● **PROBLEMS AND TASKS**
1. Retype the part of the tattoo article that begins at the words "After interviewing Manuela" and ends after the words "tell a story.".
2. According to the tattoo article, which nation currently holds the title of the world's most tattooed?
3. Name every person the tattoo article describes as having or having had a tattoo.
— START PROVIDED PASSAGE —
After interviewing Manuela Gray recently, I was inspired to write a more in-depth article about tattoos and it was published in the Cape Times last week, in the Top of the Times section. Have a read…
Tattoos are a major form of self-expression, an opportunity to make a statement, immortalize a memory and tell a story.
In the Mother City tattooing is as much a thing as it is anywhere else in the world. Depending on the individual, it can be about tradition and identity or simply about drawing something pretty on your skin, end of story. People have been getting inked for thousands of years. Otzi the Iceman, discovered in pretty good nick in South Tyrol in 1991 and carbon dated to have lived around 3300 BCE, had about 67 tattoos, albeit for reasons other than vanity. In ancient Maori culture, the striking curved and spiral face tattoos called moko, were intrinsic to the tribal culture and a rite of passage to many, even to this day. Getting a moko back in the day was not for the faint hearted. You practically needed a tranquiliser to endure the excruciating pain as the intricate pattern was literally carved into the skins surface- the entire face for starters – with a sharp chisel-like tool or knife. The grooves would then be filled with black pigment made from burnt timber. When the famous mariner Captain James Cook first encountered the Maoris in the South Pacific, he commented, “The marks in general are drawn with great nicety and even elegance…a luxury of forms.” Excellently put as moko is truly beautiful. Nowadays, the needling process when getting a tattoo will make the average person wince but there’ll be no need to bite down on a piece of old leather. Famous names like Robbie Williams and Mike Tyson, with their Maori-inspired tatts, are most likely very grateful for that.
Tattoos are in vogue, with pretty much everyone as the trend has moved from subculture to pop culture. In the Mother City tattooing is as much a thing as it is anywhere else in the world. In the USA alone, the industry rakes in $1,650,500,000 per annum with 45 million Americans sporting at least one tattoo, with reality shows like LA Ink upping the ante and showing that tattoos are accessible to anyone. In its final season on American TV, LA Ink, showcasing passionate tattoo artists like Kat von D and Yoji Harada, attracted 1,3 million viewers per episode. Great Britain currently holds the title as the world’s most tattooed nation with Birmingham being the number one city as far as tattoos per capita goes. In the 19th century, tattooing flourished in England like nowhere else in Europe. Some say it all began in the British navy after an inked Captain Cook and his sailors returned from their travels with souvenir tattoos. Popularity moved to high society after the Prince of Wales, who later became King, had a Jerusalem Cross tattooed onto his arm after a visit to the Holy Land in 1862. Sir Winston Churchill, a former military man, reputedly had an anchor on his forearm and Teddy Roosevelt, the 26th President of the United States, had his family crest emblazoned across his chest. Everyone loves a politician with a bit of a rebel vibe.
— END PROVIDED PASSAGE —
— START RECORDS SUPPLIED —
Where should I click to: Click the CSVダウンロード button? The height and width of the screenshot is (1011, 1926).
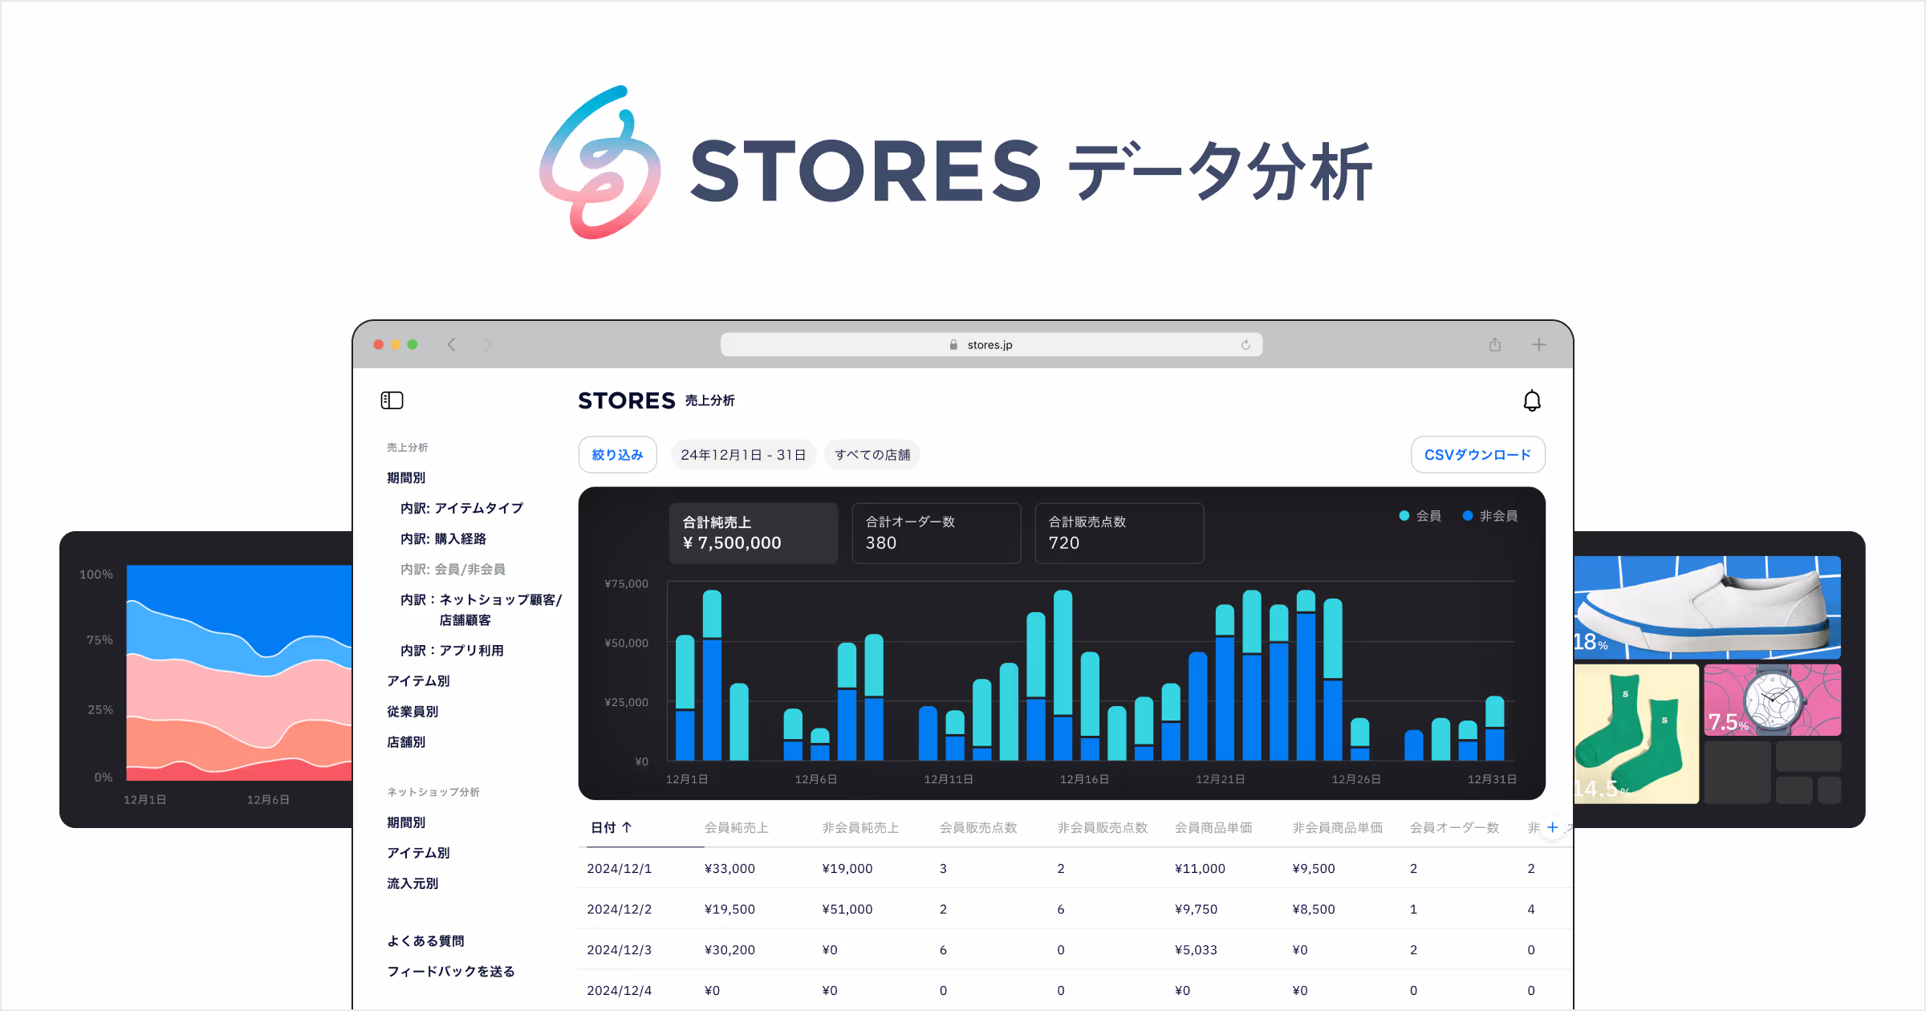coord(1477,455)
— END RECORDS SUPPLIED —
— START RECORDS SUPPLIED —
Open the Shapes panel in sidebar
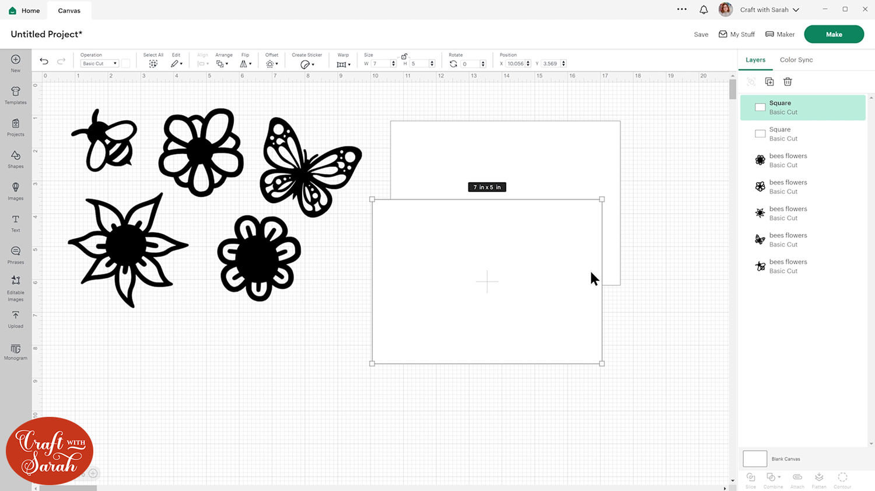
— END RECORDS SUPPLIED —
● **OUTPUTS BY TASK**
1.
After interviewing Manuela Gray recently, I was inspired to write a more in-depth article about tattoos and it was published in the Cape Times last week, in the Top of the Times section. Have a read…
Tattoos are a major form of self-expression, an opportunity to make a statement, immortalize a memory and tell a story.

2. Great Britain

3.
Otzi the Iceman
Robbie Williams
Mike Tyson
Captain James Cook
The Prince of Wales (who later became King)
Sir Winston Churchill
Teddy Roosevelt